I’m glad I made and kept the friends that I did in the last two to three years. Because the new ones that come are far from genuine. I can’t even call them friends. If someone can’t bother to sit and get to know me before they ask me for a favor or only talk to me for the duration of whatever it is I can do for them… I’m not interested. I’ve been through all that. If that’s all I’m worth then it’s good to just put that out there right away. I don’t do the fake anymore. If I wanted that I would’ve just gone to LA like I’d planned to years ago. I stayed here and I moved to western Mass in the pursuit of some genuine friendships. I heard people out here were nice but all I’ve found is more unkindness and more reason to believe I’m right in keeping myself closed off.

It’s hard to believe in the good sometimes but I push myself to stop falling into that cynicism. I'm just to the left of jaded but only JUST so. I wish people would prove me wrong once and for all. I really do. Only a few have and for those people I'm grateful for that small act of grace.
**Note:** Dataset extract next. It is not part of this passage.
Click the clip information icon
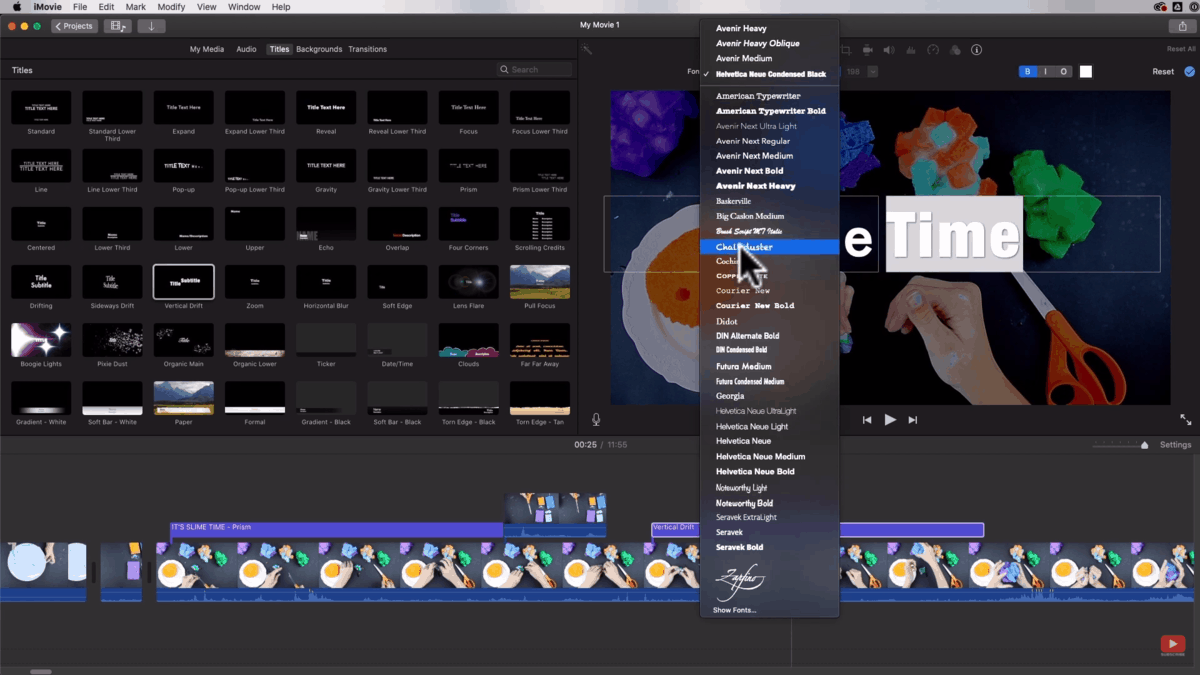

There's that at least. But it's discouraging at times when the only time I ever meet anyone new is when they want something from me and when they get what they want, I'm cast out. It's like one of my friends said, "They just take a bite out of you and leave." It's sad but true. I know I'm not the only one who feels this way. I think it's a side effect of the music business sometimes. It sucks and it's annoying. Many people think we're fuckin' free or something. But we're not. I think I need a shirt that says, "Oh you want a favor? Fuck you, pay me." 

 There's nice and then there's being a sap.